### TASK INSTRUCTIONS
Transcribe the part of the rows that opens with the line containing "Click the book" and closes with the last of the rows, including both ends and keeping every character unchanged.

### EXTRACTED INFORMATION
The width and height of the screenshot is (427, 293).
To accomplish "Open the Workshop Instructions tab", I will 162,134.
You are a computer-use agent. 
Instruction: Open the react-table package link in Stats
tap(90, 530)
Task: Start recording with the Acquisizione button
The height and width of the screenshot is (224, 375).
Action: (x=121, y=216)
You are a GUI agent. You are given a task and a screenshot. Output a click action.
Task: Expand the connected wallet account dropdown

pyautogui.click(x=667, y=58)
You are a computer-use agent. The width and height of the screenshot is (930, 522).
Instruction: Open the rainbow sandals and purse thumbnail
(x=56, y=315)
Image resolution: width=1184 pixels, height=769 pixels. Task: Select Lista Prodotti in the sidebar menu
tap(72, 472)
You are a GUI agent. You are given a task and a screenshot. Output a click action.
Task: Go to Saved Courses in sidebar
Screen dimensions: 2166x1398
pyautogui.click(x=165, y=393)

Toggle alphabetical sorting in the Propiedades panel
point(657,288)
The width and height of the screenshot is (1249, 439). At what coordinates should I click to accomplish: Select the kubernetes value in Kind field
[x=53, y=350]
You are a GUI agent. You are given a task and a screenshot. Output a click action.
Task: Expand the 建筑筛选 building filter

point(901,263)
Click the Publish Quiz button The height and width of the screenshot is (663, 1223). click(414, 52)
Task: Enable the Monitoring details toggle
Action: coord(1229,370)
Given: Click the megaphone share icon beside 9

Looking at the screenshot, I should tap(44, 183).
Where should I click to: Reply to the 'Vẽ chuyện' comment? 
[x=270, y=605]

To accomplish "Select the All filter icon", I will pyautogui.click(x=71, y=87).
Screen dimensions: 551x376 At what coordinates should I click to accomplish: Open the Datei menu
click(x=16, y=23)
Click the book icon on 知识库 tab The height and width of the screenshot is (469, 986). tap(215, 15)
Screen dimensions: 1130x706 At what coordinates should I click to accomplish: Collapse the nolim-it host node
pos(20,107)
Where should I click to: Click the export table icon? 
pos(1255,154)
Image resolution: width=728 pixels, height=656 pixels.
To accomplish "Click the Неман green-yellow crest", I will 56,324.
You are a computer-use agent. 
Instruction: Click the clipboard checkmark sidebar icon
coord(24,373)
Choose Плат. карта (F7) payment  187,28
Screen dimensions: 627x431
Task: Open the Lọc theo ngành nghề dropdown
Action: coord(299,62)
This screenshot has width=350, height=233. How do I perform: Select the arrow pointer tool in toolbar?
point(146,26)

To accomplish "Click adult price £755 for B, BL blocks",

### SOLUTION
Click the book icon on 知识库 tab The height and width of the screenshot is (469, 986). tap(215, 15)
Screen dimensions: 1130x706 At what coordinates should I click to accomplish: Collapse the nolim-it host node
pos(20,107)
Where should I click to: Click the export table icon? 
pos(1255,154)
Image resolution: width=728 pixels, height=656 pixels.
To accomplish "Click the Неман green-yellow crest", I will 56,324.
You are a computer-use agent. 
Instruction: Click the clipboard checkmark sidebar icon
coord(24,373)
Choose Плат. карта (F7) payment  187,28
Screen dimensions: 627x431
Task: Open the Lọc theo ngành nghề dropdown
Action: coord(299,62)
This screenshot has width=350, height=233. How do I perform: Select the arrow pointer tool in toolbar?
point(146,26)

To accomplish "Click adult price £755 for B, BL blocks",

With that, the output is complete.